STP criticizes violation of religious freedom (Press Release)

Chinese party officials are looking for Muslim Uighurs to stop them from fasting and indoctrinate them in the spirit of the Communist Party. Photo: Travelingmipo via Flickr

The Society for Threatened Peoples (STP) has accused the Chinese authorities of deliberately keeping the Uyghur population from fasting during Ramadan and thereby violating the religious freedom of the Muslim minority. “Uyghurs who work for stately authorities are forced to sign a statement that they themselves and all their family members and friends will ignore the fasting rules of Ramadan. In some districts, Chinese party leaders are even supposed to check on Uyghur families to see whether they eat daytime meals,” reported Ulrich Delius, the STP’s China expert, in Göttingen on Friday. “Restaurants in the autonomous region of Xinjiang / East Turkestan, which is predominantly inhabited by Muslims, are forced to open and offer food, and there house searches – especially at night – to track down fast-breaking Uyghurs and to punish them. In the district of Qaraqash, students are forced to participate in political re-education courses, propaganda events, and sports competitions – even on Fridays, the Muslim holy day.”

According to the STP, the security authorities are particularly strict in Hotan region, where Uyghur families are systematically monitored by Chinese party officials. The party representatives stay with the Uyghurs for up to 14 days to indoctrinate them with the ideology of the Communist Party. They intimidate the Muslims and keep them from praying and fasting. In the run-up to Ramadan, loyal party representatives were recruited from other districts of East Turkestan in the scope of the state-initiated campaign “Together in Five Things”. In order to monitor the Muslims as closely as possible, the party representatives are supposed to work, eat and talk with the Uyghurs, and to stay at their places. In the region of Hotan, there have been many protests against China’s rule.

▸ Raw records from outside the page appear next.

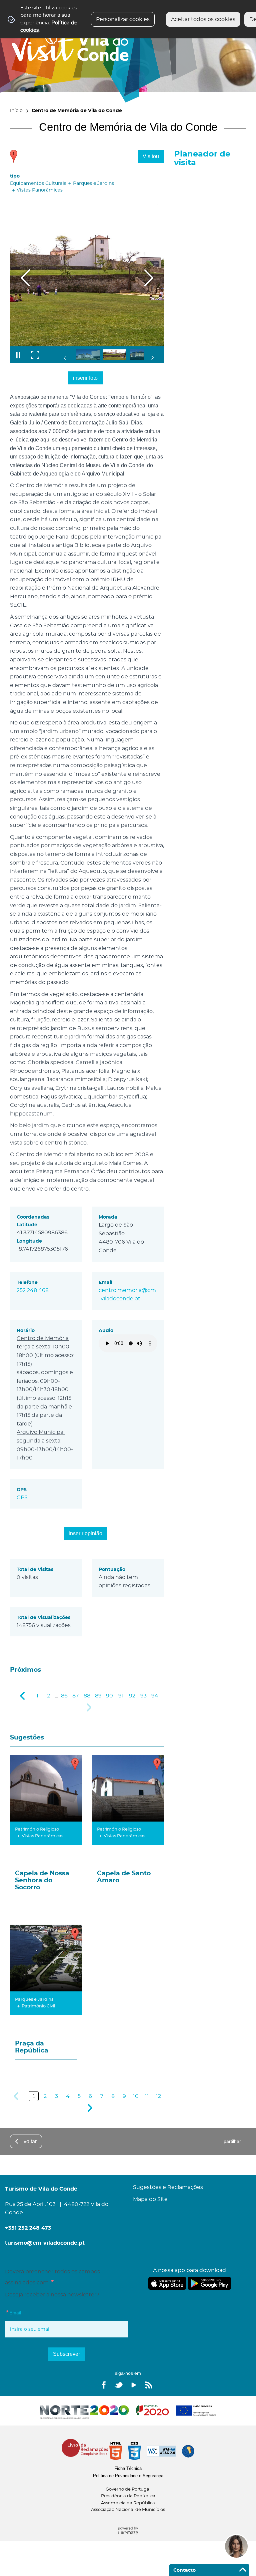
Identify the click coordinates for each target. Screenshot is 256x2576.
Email (26, 2312)
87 (75, 1695)
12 (158, 2096)
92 (132, 1695)
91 (121, 1695)
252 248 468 (33, 1290)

“In the previous years, there had been restrictions on the religious freedom of the Uyghurs during Ramadan as well – but the interfering measures have clearly increased in 2017,” Delius criticized. “There is a lot more pressure on civil servants. They are not only forced to ignore the religious demands of Ramadan, but to ensure that the people in their environment will do so as well.” This year, Ramadan is celebrated from May 26 to June 24.